### LISTED ENTRIES
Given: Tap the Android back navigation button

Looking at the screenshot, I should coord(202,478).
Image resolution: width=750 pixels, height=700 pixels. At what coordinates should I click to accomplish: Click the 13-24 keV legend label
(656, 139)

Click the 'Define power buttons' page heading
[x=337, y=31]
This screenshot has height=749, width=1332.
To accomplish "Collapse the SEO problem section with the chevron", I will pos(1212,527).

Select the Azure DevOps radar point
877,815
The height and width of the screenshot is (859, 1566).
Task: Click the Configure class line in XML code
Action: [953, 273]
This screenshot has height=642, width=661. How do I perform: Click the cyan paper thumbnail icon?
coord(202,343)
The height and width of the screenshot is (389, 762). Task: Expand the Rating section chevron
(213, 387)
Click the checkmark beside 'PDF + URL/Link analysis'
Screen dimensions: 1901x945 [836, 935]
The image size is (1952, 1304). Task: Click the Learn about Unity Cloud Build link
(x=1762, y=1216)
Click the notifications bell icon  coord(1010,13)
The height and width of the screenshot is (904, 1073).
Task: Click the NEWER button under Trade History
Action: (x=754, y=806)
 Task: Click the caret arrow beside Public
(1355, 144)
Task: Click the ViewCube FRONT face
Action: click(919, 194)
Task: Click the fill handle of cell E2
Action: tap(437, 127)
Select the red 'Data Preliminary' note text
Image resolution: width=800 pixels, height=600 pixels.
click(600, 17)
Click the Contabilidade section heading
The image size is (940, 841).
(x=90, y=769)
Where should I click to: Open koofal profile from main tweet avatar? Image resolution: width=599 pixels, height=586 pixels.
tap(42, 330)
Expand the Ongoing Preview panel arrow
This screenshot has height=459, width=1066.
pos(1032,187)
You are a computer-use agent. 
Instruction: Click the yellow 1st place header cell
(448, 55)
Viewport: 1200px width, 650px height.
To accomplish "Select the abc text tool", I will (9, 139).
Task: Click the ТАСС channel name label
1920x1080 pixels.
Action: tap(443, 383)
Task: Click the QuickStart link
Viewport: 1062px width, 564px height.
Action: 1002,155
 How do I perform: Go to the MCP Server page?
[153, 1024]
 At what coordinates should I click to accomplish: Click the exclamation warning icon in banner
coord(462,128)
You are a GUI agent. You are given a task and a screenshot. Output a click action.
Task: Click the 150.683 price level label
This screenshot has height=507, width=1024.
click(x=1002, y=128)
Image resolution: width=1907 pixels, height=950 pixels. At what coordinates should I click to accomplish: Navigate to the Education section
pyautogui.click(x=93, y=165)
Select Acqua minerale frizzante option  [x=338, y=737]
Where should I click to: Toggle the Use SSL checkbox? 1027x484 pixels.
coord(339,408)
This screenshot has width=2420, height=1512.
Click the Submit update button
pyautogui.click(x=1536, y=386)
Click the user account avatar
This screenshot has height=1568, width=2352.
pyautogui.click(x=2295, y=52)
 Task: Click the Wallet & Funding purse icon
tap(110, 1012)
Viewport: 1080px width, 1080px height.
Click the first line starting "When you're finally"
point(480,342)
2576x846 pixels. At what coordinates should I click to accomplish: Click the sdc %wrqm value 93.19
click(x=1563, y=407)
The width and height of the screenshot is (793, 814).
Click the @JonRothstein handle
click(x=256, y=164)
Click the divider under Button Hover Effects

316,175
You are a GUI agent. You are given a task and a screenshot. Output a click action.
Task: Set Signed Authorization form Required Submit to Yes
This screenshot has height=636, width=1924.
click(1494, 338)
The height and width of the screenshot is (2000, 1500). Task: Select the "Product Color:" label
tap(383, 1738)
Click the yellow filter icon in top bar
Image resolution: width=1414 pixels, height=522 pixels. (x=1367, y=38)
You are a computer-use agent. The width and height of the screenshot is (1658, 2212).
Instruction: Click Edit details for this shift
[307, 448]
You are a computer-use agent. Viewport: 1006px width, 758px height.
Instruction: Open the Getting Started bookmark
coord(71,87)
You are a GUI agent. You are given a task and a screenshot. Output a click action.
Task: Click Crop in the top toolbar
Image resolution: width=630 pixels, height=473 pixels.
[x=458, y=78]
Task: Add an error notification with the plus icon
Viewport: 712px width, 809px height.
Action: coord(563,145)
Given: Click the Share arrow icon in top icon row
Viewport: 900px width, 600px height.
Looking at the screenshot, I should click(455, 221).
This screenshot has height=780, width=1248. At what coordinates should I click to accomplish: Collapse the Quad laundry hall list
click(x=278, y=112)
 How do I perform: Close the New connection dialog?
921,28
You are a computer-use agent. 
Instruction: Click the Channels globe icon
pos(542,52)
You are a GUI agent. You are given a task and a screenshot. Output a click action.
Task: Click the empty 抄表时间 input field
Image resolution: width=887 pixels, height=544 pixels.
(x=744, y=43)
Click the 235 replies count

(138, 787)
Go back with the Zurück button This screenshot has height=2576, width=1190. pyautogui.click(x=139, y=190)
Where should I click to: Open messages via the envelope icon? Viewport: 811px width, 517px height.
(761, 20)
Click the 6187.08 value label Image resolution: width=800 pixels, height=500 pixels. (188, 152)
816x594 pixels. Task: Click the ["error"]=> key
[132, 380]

### WHAT YOU NEED TO DO
Rewrite everything in the listing from the line containing "Go back with" down to the end, including the requests, and multiply each coordinate in the answers by 2.3, rounding to whole numbers with halves rounded up.

### FINISHED EXERCISE
Go back with the Zurück button This screenshot has height=2576, width=1190. pyautogui.click(x=320, y=437)
Where should I click to: Open messages via the envelope icon? Viewport: 811px width, 517px height.
(1750, 46)
Click the 6187.08 value label Image resolution: width=800 pixels, height=500 pixels. (432, 350)
816x594 pixels. Task: Click the ["error"]=> key
[304, 874]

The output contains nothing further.